Setelah akuisisi PT Bank Royal Indonesia, BCA proyeksikan Bank Royal sebagai Digital Banking. Menurut Presiden Direktur BCA Jahja Setiaatmadja, Juni 2020 trial digital operation akan mulai dilakukan.

Sebagaimana yang kita ketahui, pada 16 April lalu BCA telah mengumumkan mengakuisisi Bank Royal. Tak tanggung-tanggung, BCA merogoh kocek lebih dari Rp 1 triliun untuk transaksi akuisisi tersebut.

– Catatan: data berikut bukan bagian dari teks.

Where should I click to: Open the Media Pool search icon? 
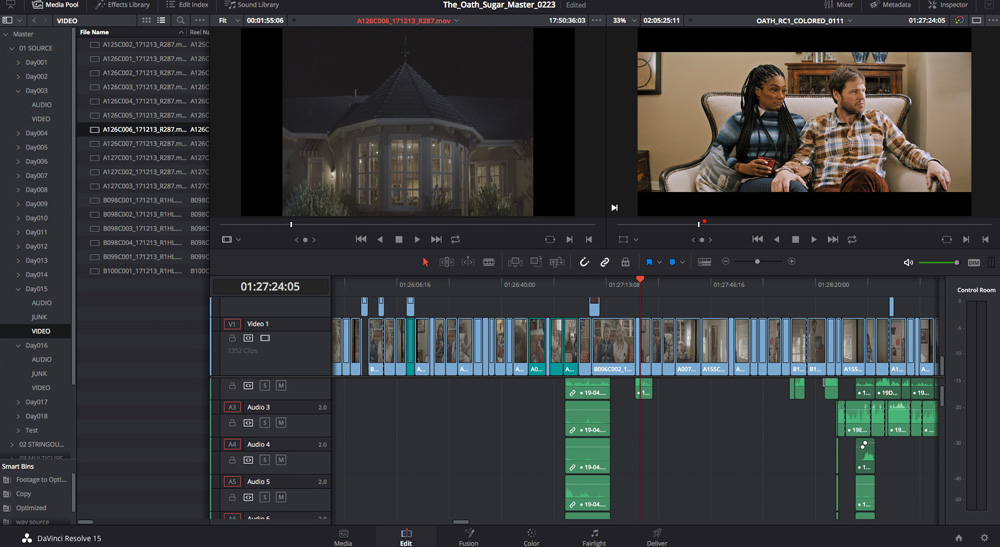181,20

BCA Siapkan Digital Bank Royal

Sebelumnya, manajemen BCA menjelaskan bahwa keputusan akuisisi Bank Royal ditujukan untuk mendukung program arsitektur perbankan Indonesia sekaligus mengembangkan bisnis perseroan.

Lebih lanjut, BCA juga menjelaskan bahwa Bank Royal dipersiapkan sebagai entitas anak perusahaan mandiri. Yang secara terintegritas dengan perseroan bakal mengembangkan bisnis dengan fokus menawarkan layanan tertentu.

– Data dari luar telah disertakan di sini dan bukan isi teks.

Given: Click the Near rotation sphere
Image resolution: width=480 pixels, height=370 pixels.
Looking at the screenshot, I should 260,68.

Pada acara press conference paparan kinerja BCA kuartal III-2019, Senin (28/10) di Hotel Indonesia Kempinski, Jalan MH Thamrin, Jakarta Pusat.

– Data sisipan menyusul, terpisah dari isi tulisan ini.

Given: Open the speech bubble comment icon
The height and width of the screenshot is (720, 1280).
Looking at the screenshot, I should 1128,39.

Presiden Direktur BCA Jahja Setiaatmadja mengatakan bahwa Bank Royal diproyeksikan sebagai bank digital dan akan mulai trial digital operation pada Juni 2020.

Direktur BCA Vera Eve Lim menambahkan Digital Bank Royal setidaknya siap memberikan layanan basic banking pada Juni 2020. Layanan basic tersebut meliputi setor dana, pemberian kredit, pemindah bukuan, transfer, top up, hingga investasi secara digital.

Menurutnya, Bank Royal tetap akan menjadi entitas mandiri namun terintegritas dengan BCA sehingga proses tarik tunai nantinya bisa melalui ATM BCA.

Kendati BCA sudah punya platform digital sendiri, segmen pasar yang dibidik Bank Royal nantinya bakal berbeda.

BCA Realisasikan Kerja Sama dengan Wechat Pay dan Alipay Pada 2020

Meski sempat dikabarkan mengalami kemunduran, BCA berkomitmen untuk merealisasikan kerja sama dengan Wechat Pay dan Alipay pada awal 2020.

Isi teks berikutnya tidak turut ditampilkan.